Edi Suhendri juga menyatakan, "jangan sampai akibat keterlambatan APBK kota Subulussalam disahkan, Dirjen Keuangan Daerah Kemendagri memberikan sanksi akibat terlambatnya penetapan anggaran pendapatan dan belanja kota (APBK). Di khawatirkan, sanksinya bila terlambat disahkan, anggota DPRK dan Kepala Daerah terkena sanksi berupa penundaan gaji selama enam bulan.

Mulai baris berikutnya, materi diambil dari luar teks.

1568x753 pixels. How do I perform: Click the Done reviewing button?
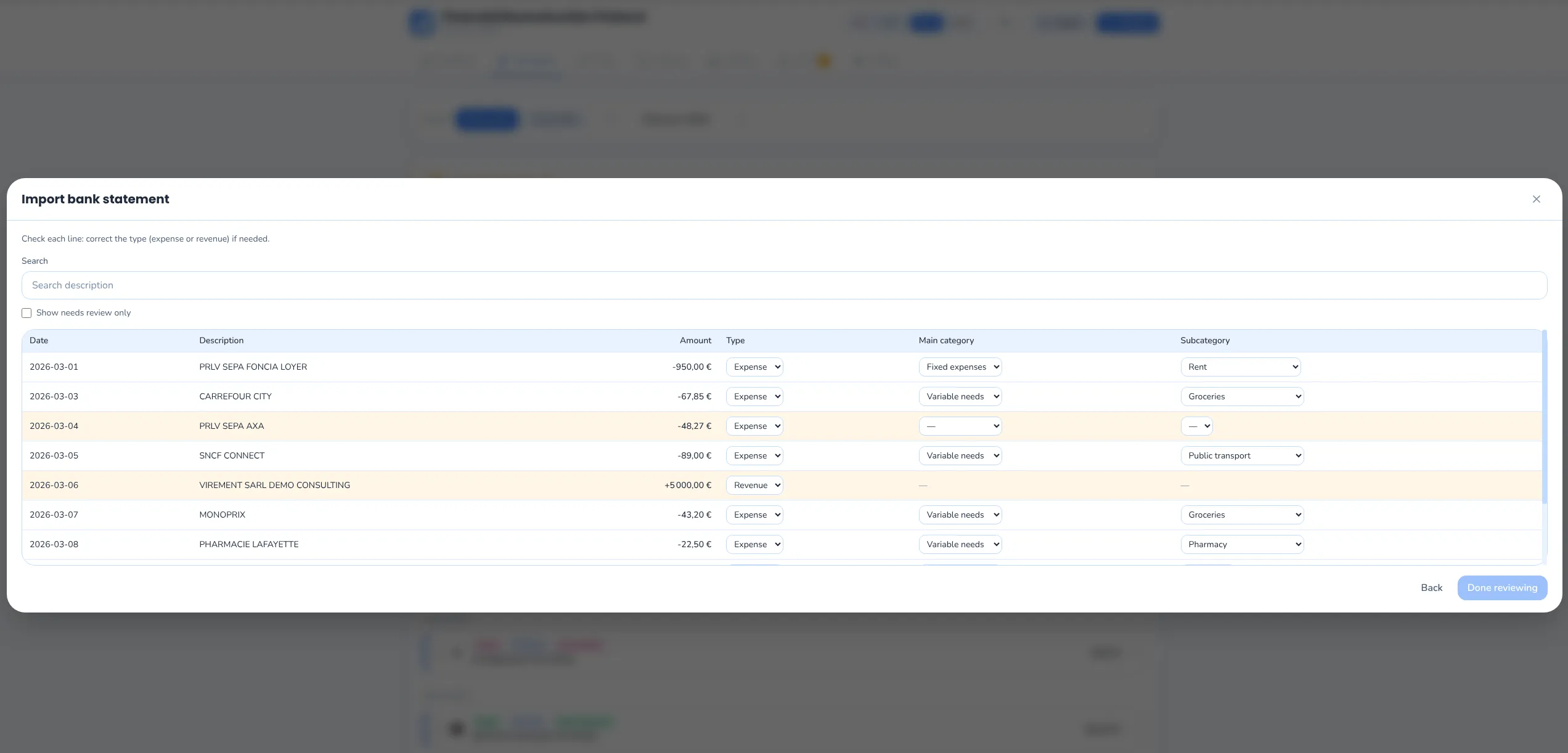[x=1502, y=587]
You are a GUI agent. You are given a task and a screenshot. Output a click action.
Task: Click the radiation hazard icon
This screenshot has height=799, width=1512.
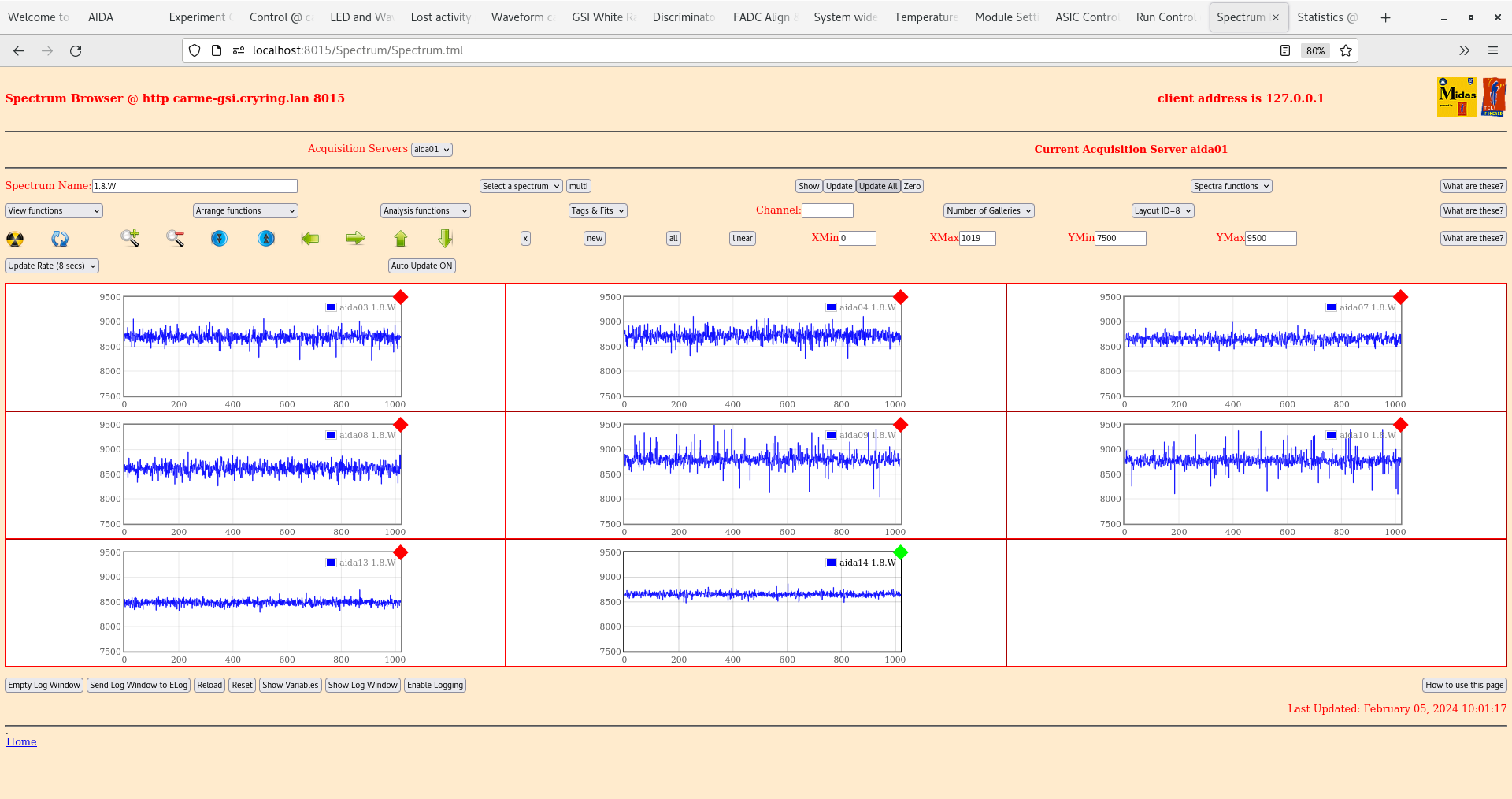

Selain itu, Kota Subulussalam juga akan menerima sanksi dari Pemerintah Pusat, yaitu tidak mendapatkan Dana Insentif Daerah atau DID." Tegas Edi.
Sambungnya lagi, "Tugas utama Sekda Kota Subulussalam selaku ketua TAPK pasca dilantik menjadi sekda defenitif, adalah menyusun draf anggaran kota Subulussalam serta membahas bersama tim banggar jangan sempat gagal, jika waktu pengesahannya tidak tercapai maka gagallah sekda selaku ketua TAPK, bila itu gagal, lebih baik mundur saja jadi sekda dari pada kota subulussalam terkena sangsi yang dapat merugikan daerah Sada Kata ini," imbuhnya.
Edi Suhendri, selaku ketua LCKI kota Subulussalam dengan tegas mengingatkan pemerintah kota Subulussalam dan DPRK, "ini tahun tahun politik, jangan sampai gara-gara keterlambatan APBK ini disahkan, rakyat kota Subulussalam menghukum DPRK dan wali kota dengan melalui pemilu dan pilkada nanti," sampai Edi.
Edi Suhendri juga menyarankan agar wali kota Subulussalam mengevaluasi jabatan Sekwan kota Subulussalam.
"Saya menilai, sekwan gagal membangun dua arah komunikasi, seharusnya sekwan mampu mengakomodir dua kepentingan di lembaga wakil rakyat itu, dan mampu menjembatani antara dua kepentingan yang berbeda dalam sebuah lembaga, kepentingan legislatif, dan eksekutif," tegas Edi lagi.
Masih dengan Edi, "semestinya sekwan mampu memfasilitasi TAPK dan Tim Banggar untuk duduk bersama menyatukan persepsi sebelum pembahasan, agar jangan terjadi deadlock lagi antara TAPK dan Tim Banggar, agar Qanun Rancangan APBK dapat disahkan dalam akhir bulan ini dan jangan sampai terjadi APBK kota subulussalam di Perwalkan, bila itu terjadi berarti Sekda selaku ketua TAPK dan Ketua DPRK selaku Ketua Banggar gagal diberi amanah dan Mendagri harus mengevaluasi jabatan sekda kota Subulussalam," tutupnya.